Host can't see folder created inside toolbox

I have installed linuxbrew inside toolbox.
# /bin/bash -c "$(curl -fsSL https://raw.githubusercontent.com/Homebrew/install/HEAD/install.sh)".
After that it created a folder in /home/linuxbrew.
Now I can’t see the /home/linuxbrew folder from host file manager at /var/home. I can only access it from inside of toolbox. Any solution? How do I access /home/linuxbrew folder from host?
I am using Silverblue 37.

Toolbox creates a container, with its own view of the filesystem. Files and directories created in that container are not visible to the host unless they are created in a directory mounted from the host into the container.

Toolbox exposes a certain set of directories from the host ↔ toolbox. Aside from various system directories, it’s really only your home directory which is exposed/shared with the toolbox environment.

As far as I know, there’s no way to modify these set of shared directories, so there’s no way to add /home/linuxbrew. There are a couple options though:

  1. You could modify the Homebrew installation so that the prefix is not /home/linuxbrew, but a directory within your own home directory. However, it comes with some risks in that Homebrew expects the default prefix for some things and it may not work as expected for everything.

  2. Toolbox is sort of like a wrapper for Podman. You can create your own Podman container to install Homebrew, which you can expose the /home/linuxbrew directory to be shared between the host and container. The caveat here is that you lose some of the niceties that Toolbox takes care of for you; you’d have to manually configure all the options for your container.

Realistically though if your goal is to use Homebrew on the host system to install and update software, you should just install it on the host system and not mess with any containers at all. If you use a container to install Homebrew itself, you’ll also have to perform all future ‘brew’ operations inside that same container, even if you end up running the installed software outside the container. It will be a bit messy.

For the most part I agree. I’m not a user of Homebrew so I don’t know all the intricacies, but I think one benefit of running Homebrew inside a container would be to segregate all the build tools, and not have to install those on the host system.
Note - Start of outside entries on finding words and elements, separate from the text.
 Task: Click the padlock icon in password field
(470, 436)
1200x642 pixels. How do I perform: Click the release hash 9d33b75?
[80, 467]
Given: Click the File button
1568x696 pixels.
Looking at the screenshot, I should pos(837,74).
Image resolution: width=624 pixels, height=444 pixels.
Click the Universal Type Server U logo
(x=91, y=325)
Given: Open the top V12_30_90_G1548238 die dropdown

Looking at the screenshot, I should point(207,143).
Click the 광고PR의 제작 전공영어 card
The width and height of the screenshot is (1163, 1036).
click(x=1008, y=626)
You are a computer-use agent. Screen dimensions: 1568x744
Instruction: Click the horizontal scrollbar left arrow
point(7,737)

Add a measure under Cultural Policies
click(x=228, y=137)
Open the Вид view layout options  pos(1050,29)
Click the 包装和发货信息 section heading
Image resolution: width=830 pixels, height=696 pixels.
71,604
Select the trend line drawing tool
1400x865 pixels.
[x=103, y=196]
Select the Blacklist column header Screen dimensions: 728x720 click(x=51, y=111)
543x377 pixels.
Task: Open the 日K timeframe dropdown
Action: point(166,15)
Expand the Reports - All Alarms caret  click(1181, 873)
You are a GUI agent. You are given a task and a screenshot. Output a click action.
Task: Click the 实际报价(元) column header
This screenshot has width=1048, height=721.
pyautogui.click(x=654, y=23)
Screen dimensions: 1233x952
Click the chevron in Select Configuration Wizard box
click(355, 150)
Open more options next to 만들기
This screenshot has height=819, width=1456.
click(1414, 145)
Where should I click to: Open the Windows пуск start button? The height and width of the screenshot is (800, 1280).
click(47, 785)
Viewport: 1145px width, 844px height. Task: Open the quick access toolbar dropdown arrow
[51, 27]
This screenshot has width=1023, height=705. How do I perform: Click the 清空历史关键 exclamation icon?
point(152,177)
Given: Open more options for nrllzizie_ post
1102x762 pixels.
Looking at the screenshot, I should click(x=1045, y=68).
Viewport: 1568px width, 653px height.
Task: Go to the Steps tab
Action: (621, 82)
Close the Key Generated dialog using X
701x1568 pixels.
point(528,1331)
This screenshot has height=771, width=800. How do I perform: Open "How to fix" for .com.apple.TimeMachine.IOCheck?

Once the packages are built, they’ll be written to the Homebrew prefix bin directory. One would just need to add that bin directory to the user’s PATH (on the host) to have access to those packages outside the container.

Though I don’t know how Homebrew handles package dependencies. There’s a chance that the packages within the container contain different versions from the host. If Homebrew brings in all of its own dependencies that might be fine, but I suspect it relies on some of the dependencies of the “host” environment. Here the “host” could be within the container or outside. But Homebrew would only know about packages inside the container, so there might be issues with conflicts with packages outside it when it’s not run in the container.

So yeah, it could get messy.

I tried to install homebrew in host system. It requires perl and other dependencies. So, I thought it’s not worth it to install it on the system.
My goal was to install homebrew inside toolbox. So, that I can access few tools like htop, ncdu from the system without layering.

Those are already in the Fedora repos, so you can run dnf install htop ncdu within toolbox to run them without resorting to Homebrew.

You can run them from “outside” the toolbox by running e.g. toolbox run htop

Caveat with ncdu is that programs that are in a container can’t access the entire host file system. So there may be places you can’t use it. It’ll work just fine for your home directory though.

what would be the podman command to achieve that?